Quick batter properly exploits that incredible local fruit you bought with the best intentions then forgot
Tactical recipes are the answer to a particular dilemma. This time of year, with Western New York’s finest fruit peaking, you need to know about clafoutis.
Say cla-footie like the French do and voila, you have the answer to a pile of ripe fruit about to go into the compost heap. Despite your earnest efforts to get more local produce into your diet, the impulse buy of a basket of nectarines ran afoul of the reality of your life.
Don’t chuck them. Whip up a quick batter, slip them in the oven, and any meal, day or night, will be bettered by clafoutis.
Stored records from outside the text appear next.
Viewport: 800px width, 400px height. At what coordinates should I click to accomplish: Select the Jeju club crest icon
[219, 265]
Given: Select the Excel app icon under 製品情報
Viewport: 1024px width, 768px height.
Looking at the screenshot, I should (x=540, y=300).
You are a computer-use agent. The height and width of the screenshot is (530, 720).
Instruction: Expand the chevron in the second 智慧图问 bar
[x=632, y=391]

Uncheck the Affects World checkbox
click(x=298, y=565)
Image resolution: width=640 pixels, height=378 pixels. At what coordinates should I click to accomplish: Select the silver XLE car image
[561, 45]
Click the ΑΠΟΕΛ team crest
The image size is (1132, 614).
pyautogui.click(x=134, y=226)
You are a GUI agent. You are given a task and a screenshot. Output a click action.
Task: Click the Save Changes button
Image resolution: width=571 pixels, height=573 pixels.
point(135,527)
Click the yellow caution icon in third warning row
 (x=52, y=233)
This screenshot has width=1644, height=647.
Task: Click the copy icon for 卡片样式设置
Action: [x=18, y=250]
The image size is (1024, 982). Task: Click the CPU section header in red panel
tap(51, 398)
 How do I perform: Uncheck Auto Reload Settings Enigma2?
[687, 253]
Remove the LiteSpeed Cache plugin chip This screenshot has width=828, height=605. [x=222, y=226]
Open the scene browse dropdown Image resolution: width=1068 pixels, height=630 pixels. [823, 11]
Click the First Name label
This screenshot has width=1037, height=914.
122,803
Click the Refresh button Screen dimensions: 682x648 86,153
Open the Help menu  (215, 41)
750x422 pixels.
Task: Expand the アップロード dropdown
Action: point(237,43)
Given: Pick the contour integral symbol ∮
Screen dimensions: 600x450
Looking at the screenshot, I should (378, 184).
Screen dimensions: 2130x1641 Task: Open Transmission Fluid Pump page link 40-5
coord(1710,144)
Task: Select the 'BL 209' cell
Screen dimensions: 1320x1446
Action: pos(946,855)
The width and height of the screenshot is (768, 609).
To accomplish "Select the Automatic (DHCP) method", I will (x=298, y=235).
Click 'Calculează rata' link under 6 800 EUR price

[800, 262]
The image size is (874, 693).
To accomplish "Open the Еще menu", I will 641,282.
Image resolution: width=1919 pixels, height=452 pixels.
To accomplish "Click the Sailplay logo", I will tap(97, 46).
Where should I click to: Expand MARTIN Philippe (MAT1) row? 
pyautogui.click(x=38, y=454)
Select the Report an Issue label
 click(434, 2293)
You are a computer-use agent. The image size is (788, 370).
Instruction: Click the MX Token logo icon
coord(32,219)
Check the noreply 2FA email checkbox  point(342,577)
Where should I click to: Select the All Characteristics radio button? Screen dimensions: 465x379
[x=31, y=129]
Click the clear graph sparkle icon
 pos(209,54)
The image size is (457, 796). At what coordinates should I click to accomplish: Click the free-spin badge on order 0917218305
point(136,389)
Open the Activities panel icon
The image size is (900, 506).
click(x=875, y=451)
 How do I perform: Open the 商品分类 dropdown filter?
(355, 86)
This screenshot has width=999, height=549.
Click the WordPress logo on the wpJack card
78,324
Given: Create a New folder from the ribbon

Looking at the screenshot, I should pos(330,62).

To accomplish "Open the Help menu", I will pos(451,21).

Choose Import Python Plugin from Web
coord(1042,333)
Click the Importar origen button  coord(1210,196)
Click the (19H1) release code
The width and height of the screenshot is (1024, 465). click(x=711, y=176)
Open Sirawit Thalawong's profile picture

The riper the better. More fruit nectar to drain into the thickening custard.
Any stone fruit seems to work – and Concord grapes, too. Just wash them, toss them into a buttered baking dish. Then whip, pour, bake, dollop, and away you go. Do wash and remove pits from peaches, plums, nectarines, apricots, and cherries, though. Rhubarb works, too.
The French like to leave the pits in, arguing that it adds more flavor. They are correct. They also have free dental coverage.
Classic clafoutis adds a dash of flavored spirits to amp up the flavor – kirsch for cherry clafoutis, for example. Mine leaves it out, for simplicity, and there have never been leftovers.
More fruit? More batter, and a wider pan. A single batch fits nicely in a 9-inch pie dish, a double in an 13-by-9-inch baking dish. Plan with leftovers in mind, as clafoutis reheats nicely, and can ably serve breakfast needs as well as dinner dessert.
If you can melt butter, turn on an oven, and whisk batter, you got this.
Tactical clafoutis
Inspired by Daniel Gritzer’s Serious Eats version
Ingredients
½ cup flour
3 tablespoons sugar
1 cup milk
2 large eggs
2 tablespoons butter, melted
⅛ teaspoon vanilla extract
1 pound fruit, more or less
Steps
Set oven to 350 degrees.
Butter baking dish. Arrange fruit evenly.
Put flour and sugar into a big mixing bowl. Add eggs, milk, vanilla extract, and melted butter.
Whisk until smooth. Pour over fruit. Put dish in oven.
Check at 45 minutes. Decide if it’s browned enough. Pull it out to cool if you prefer it on the pale, custardy side.
Bake until firm and brown as you like, then remove to cool.
Powdered sugar and whipped cream can add to the party, but aren’t necessary for the music to get you moving.